I have asked myself that question many times. I don't have much experience with repeaters or licensing, so I have always wondered at which point do I need a repeater license?

I'm no expert or bush lawyer but I did get an authoritative answer today by talking to the WIA: Anyone operating a transmitter unattended requires a repeater license.

Whilst there may be some discussion about wether this is the right or not (in a legal sense), the WIA advised that ACMA views unattended transmissions from an Amateur station as a violation of the LCD as such transmissions require a repeater license. Someone with time and money on their hands may choose to argue this case in court, but for the rest of us a repeater license solves the problem.

Looking at the Amateur License Determination (LCD) - section 9 states:

Control of equipment at an amateur station
The licensee must ensure that an amateur station is operated at all times by a qualified operator or qualified person in attendance at the amateur station unless the station is an amateur repeater station ...

Operate means ....  a station which receives signals through a public telecommunications network from a second amateur station and automatically retransmits those signals by radio

I believe that section causes the problem.

I could not find any reference to output power, so theoretically a 10mW DVAP which retransmits while the qualified operator is not in "attendance" (no definition found in the LCD) would violate the LCD.

A full copy of the LCD and other document can be found via this link

WIA information on repeater licensing: link is here.

Note: This article is applicable to Australian (VK) stations only!


+1 #2 Tony 2014-09-26 10:38
Further to my previous comment, there's certainly no harm in getting a repeater licence. Or do what I did, go the whole hog and put up a repeater. Not only will you need a licence for technical reasons, D-STAR repeaters will need the repeater callsign for technical reasons, if on USTRUST or ircDDB.
+1 #1 Tony 2014-09-26 10:35
It's actually not that clear cut.
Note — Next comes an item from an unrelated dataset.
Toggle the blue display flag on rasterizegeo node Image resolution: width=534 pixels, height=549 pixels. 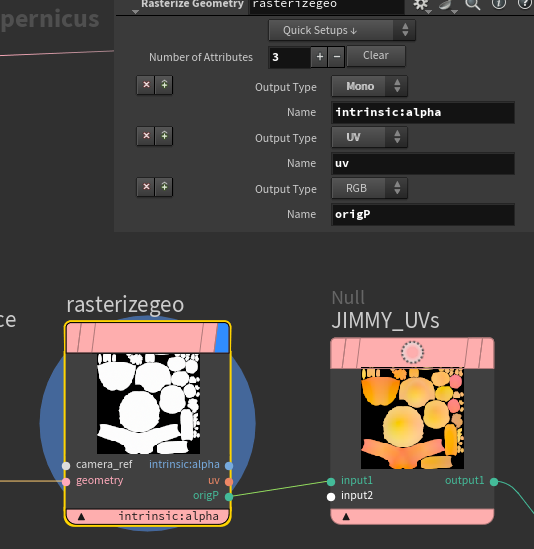tap(222, 338)
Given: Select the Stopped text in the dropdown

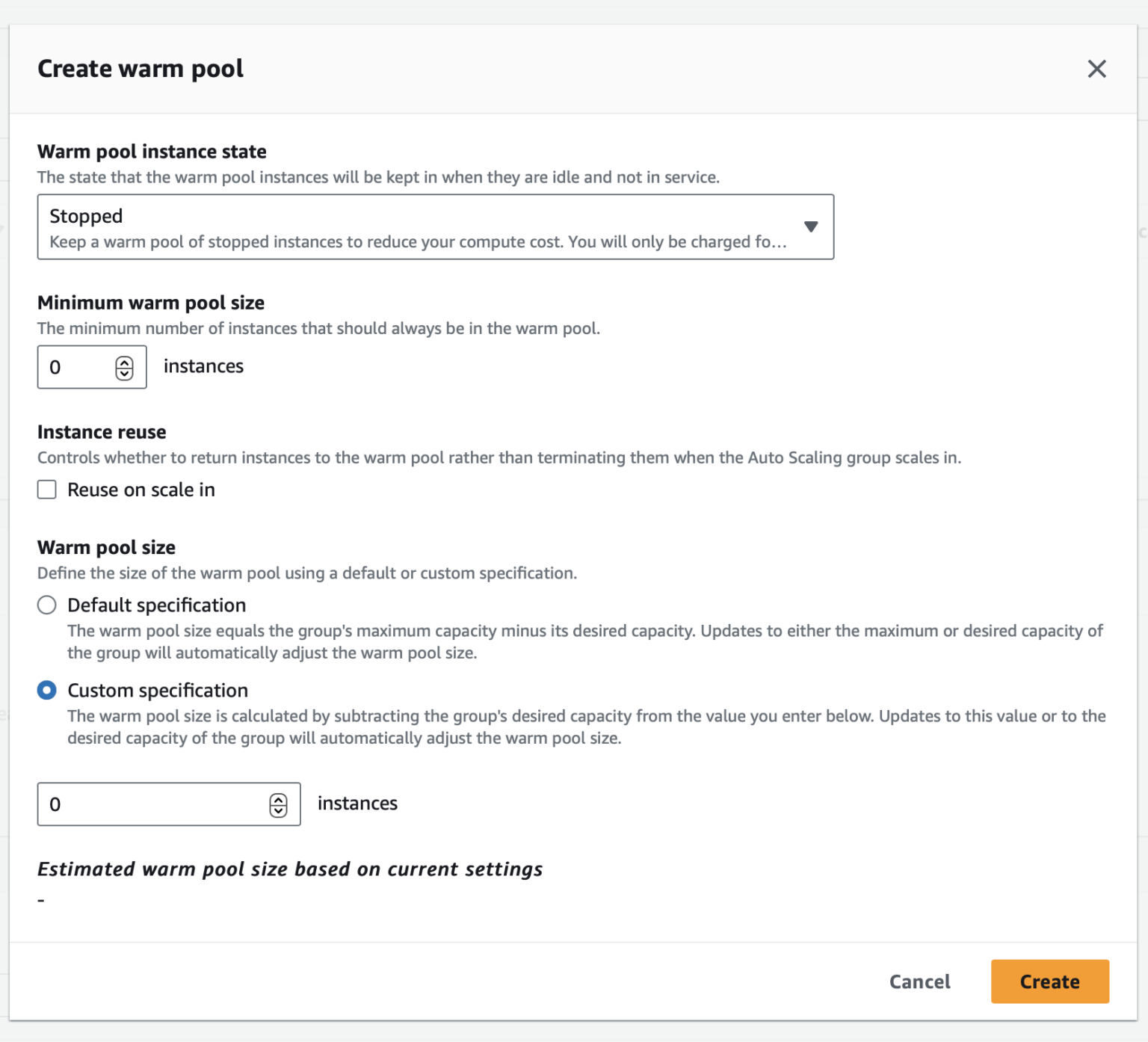Looking at the screenshot, I should (x=86, y=216).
If you read the LCD closely, you will see that one of the exceptions to the rule about unattended stations is "... when teletype or a computer controlled mode is in use...". Back when that was written, only data modes were computer controlled, but these days, given that a computer controls most hotspots, there is a huge grey area.

There are two schools of thought on this one. One is that the original intent was to allow unattended operation of data modes, such as RTTY and packet. The other is that there is a computer in the loop to handle ID and channel management functions - this latter definition could include D-STAR hotspots and IRLP/Echolink.

In the last 13 years, since this issue first came up, there has been no real clarification of this definition, and opinions vary from state to state (VK3 typically taking the more restrictive interpretation).